The Week That Was: November 30, 2019, Brought to You by www.SEPP.org
By Ken Haapala, President, Science and Environmental Policy Project (SEPP)
Quote of the Week: “In reading The History of Nations, we find that, like individuals, they have their whims and their peculiarities, their seasons of excitement and recklessness, when they care not what they do. We find that whole communities suddenly fix their minds upon one object and go mad in its pursuit; that millions of people become simultaneously impressed with one delusion, and run after it, till their attention is caught by some new folly more captivating than the first.” –Charles Mackay (1841)
Yellow Turned Green? In the late 1800s, particularly in New York City, competition for circulation between Joseph Pulitzer’s New York World and William Randolph Hearst’s New York Journal led to an era known as yellow journalism, where the newspapers presented little or no legitimate, well-researched news and relied upon eye-catching headlines, exaggerations of news events, scandal-mongering, or outright sensationalism to increase sales. How the term originated is in dispute, but the characteristics of the journalism are not. These include scare headlines in huge print, often of minor news, extensive use of dramatic pictures, or imaginary drawings, misleading headlines, pseudoscience, and false knowledge from so-called experts.

+ + +

__To-do item A__
Answer these questions from the newsletter excerpt, one per line:
(i) Who wrote it, and what position does that person hold?
(ii) In what year is the Quote of the Week dated?
(iii) Which two newspapers were competing for circulation?
__To-do item B__
Copy out the part of the newsletter excerpt that opens with the words containing "Yellow Turned Green?" and closes with "from so-called experts.".
The data after this point is separate from the newsletter excerpt.

__Source material__
+ + +

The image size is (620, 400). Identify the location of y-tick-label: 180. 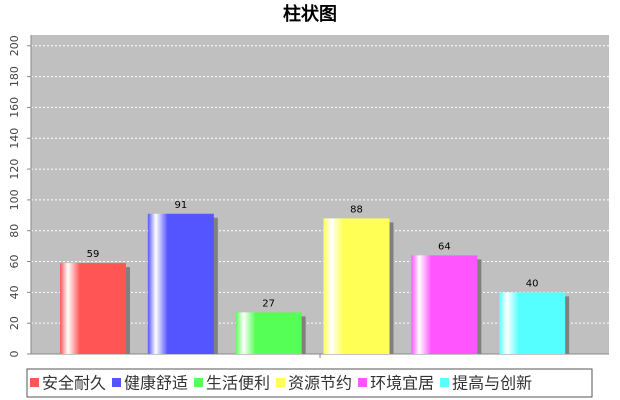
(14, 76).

+ + +

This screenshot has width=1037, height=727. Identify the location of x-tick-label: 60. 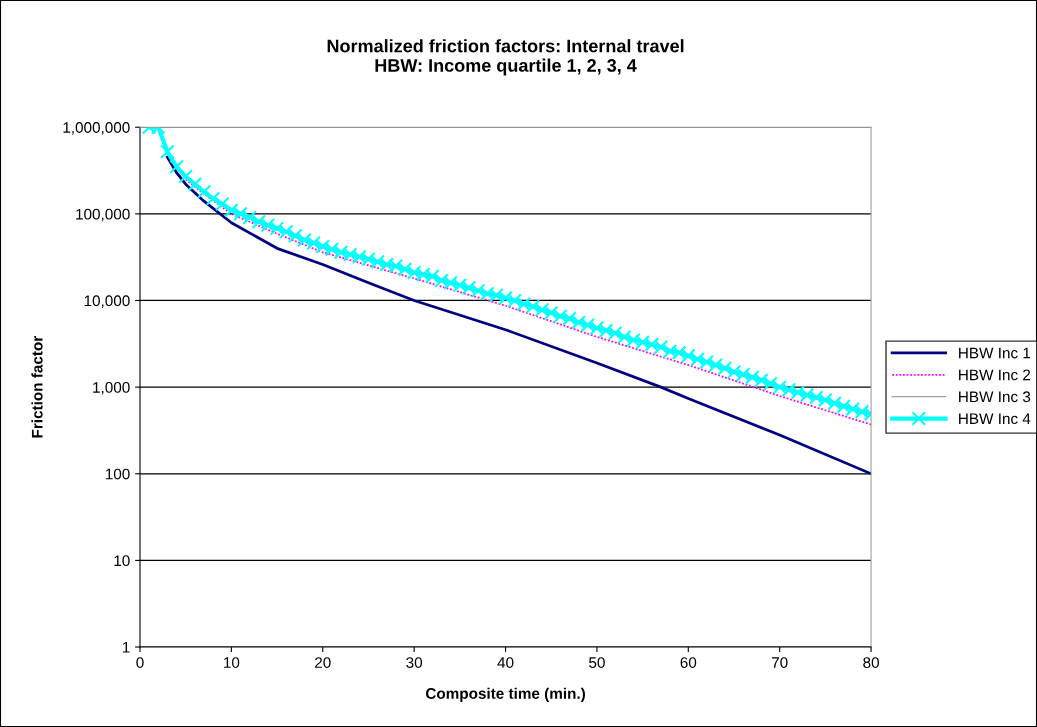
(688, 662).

+ + +

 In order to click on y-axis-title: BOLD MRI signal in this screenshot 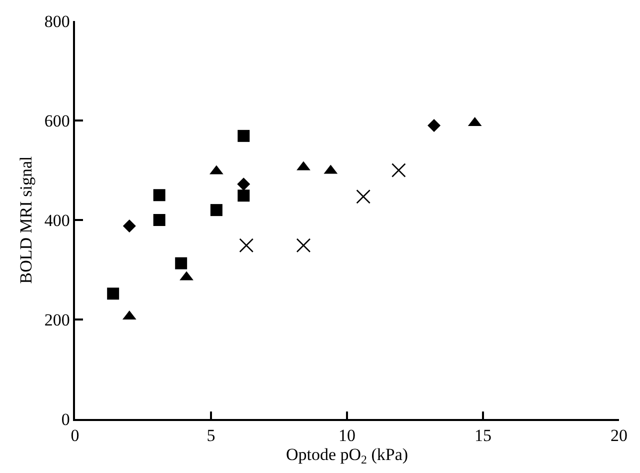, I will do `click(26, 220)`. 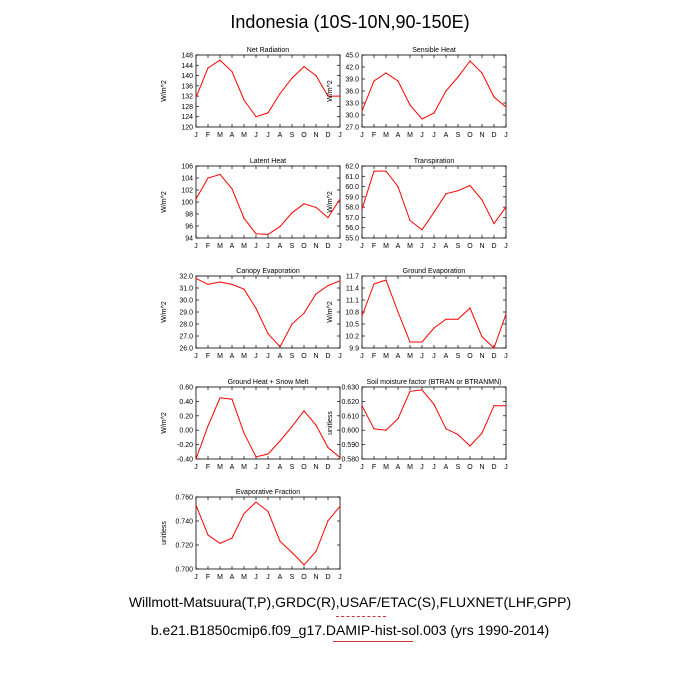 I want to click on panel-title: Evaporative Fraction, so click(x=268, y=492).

+ + +

__Exercise answer A__
(i) Ken Haapala, President of the Science and Environmental Policy Project (SEPP)
(ii) 1841
(iii) Joseph Pulitzer's New York World and William Randolph Hearst's New York Journal

__Exercise answer B__
Yellow Turned Green? In the late 1800s, particularly in New York City, competition for circulation between Joseph Pulitzer’s New York World and William Randolph Hearst’s New York Journal led to an era known as yellow journalism, where the newspapers presented little or no legitimate, well-researched news and relied upon eye-catching headlines, exaggerations of news events, scandal-mongering, or outright sensationalism to increase sales. How the term originated is in dispute, but the characteristics of the journalism are not. These include scare headlines in huge print, often of minor news, extensive use of dramatic pictures, or imaginary drawings, misleading headlines, pseudoscience, and false knowledge from so-called experts.